STATED EXERCISE 1 »
Answer these from the passage on Kenya's election, giving each answer on its own line with the same letter:
(a) Who released the results on August 15?
(b) How many of the seven IEBC commissioners disowned the results?
(c) Which country does Kiai name as having reverted to manual entries?

--- Start PASSAGE PROVIDED ---

As work-in-progress, Kenyans have attempted to correct this through comprehensive constitutional reforms, an active and vigilant citizenry, and an increasingly independent judiciary.

In the process, Kenyans have carved out a roadmap for themselves and democratic reformers across the continent to follow to enhance the integrity and legitimacy of their electoral processes.

In a report, the Africa Institute of Security Studies says, “Rather than opting for violence to enhance his leverage or distract from the electoral math, Odinga told his partisans to go home while he worked through the judicial system.”

The second instalment of the report looks at three other takeaways from the election that has many lessons for African governments and judiciaries to borrow from.

1. The need to Further technocratise the Independent Electoral and Boundaries Commission (IEBC)

The election was not problem-free, to be sure. In their petition, Odinga’s Azimio La Umoja party alleged that the IEBC bungled the verification of results from the polling stations, especially during the final stages of tallying.

Four of the seven IEBC commissioners, including Deputy Chair Juliana Cherera, disowned the results moments before they were released on August 15 by IEBC Chair Wafula Chebukati. The dissenting IEBC commissioners say they were excluded from verifying and aggregating results.

According to Cherera, “We [IEBC] have improved our processes…we upped the bar but there was opaqueness in the last phase.”

This points to a key area for further reform. Leading jurists are now debating how the problems that beset the final phase of the election might be addressed. One recommended fix is to expand the provisions of the Maini Kiai Petition.

Kiai observes that his eponymous petition can be improved by empowering the polling stations to announce their results after capturing them on the hardcopy Form 34 A, the primary record of Kenya’s polls.

“With hindsight, there is still room for manipulation because anything can happen during the electronic transmission of Form 34 A to Nairobi for verification. Think of it, why should the final results be verified away from their source? It leaves room for the kind of disputes we saw within the IEBC itself.”

Kiai adds that manual entry of results at the polling station need not be electronically transmitted for “verification” in Nairobi. “We have learned with hindsight that electronic transmission can be manipulated even in more perfect settings. We are looking at a few external precedents that can be written into our electoral laws such as the Netherlands which reverted to manual entries across the board” to safeguard against potential foreign interference.

--- End PASSAGE PROVIDED ---
--- Start TASK MATERIAL ---

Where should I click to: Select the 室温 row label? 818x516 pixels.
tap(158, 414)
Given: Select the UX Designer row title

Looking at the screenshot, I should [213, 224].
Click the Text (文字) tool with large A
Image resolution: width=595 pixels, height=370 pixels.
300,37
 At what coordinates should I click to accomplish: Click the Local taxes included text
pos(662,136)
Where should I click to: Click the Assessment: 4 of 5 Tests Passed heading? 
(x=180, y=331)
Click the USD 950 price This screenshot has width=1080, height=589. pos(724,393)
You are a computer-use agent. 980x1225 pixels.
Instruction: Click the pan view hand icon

--- End TASK MATERIAL ---

STATED EXERCISE 2 » Copy out the records from the line containing "Click the Text (文字) tool with large A" through the end of the records, with both of those lines included.

EXPECTED OUTPUT 1 »
(a) IEBC Chair Wafula Chebukati
(b) Four
(c) The Netherlands

EXPECTED OUTPUT 2 »
Click the Text (文字) tool with large A
Image resolution: width=595 pixels, height=370 pixels.
300,37
 At what coordinates should I click to accomplish: Click the Local taxes included text
pos(662,136)
Where should I click to: Click the Assessment: 4 of 5 Tests Passed heading? 
(x=180, y=331)
Click the USD 950 price This screenshot has width=1080, height=589. pos(724,393)
You are a computer-use agent. 980x1225 pixels.
Instruction: Click the pan view hand icon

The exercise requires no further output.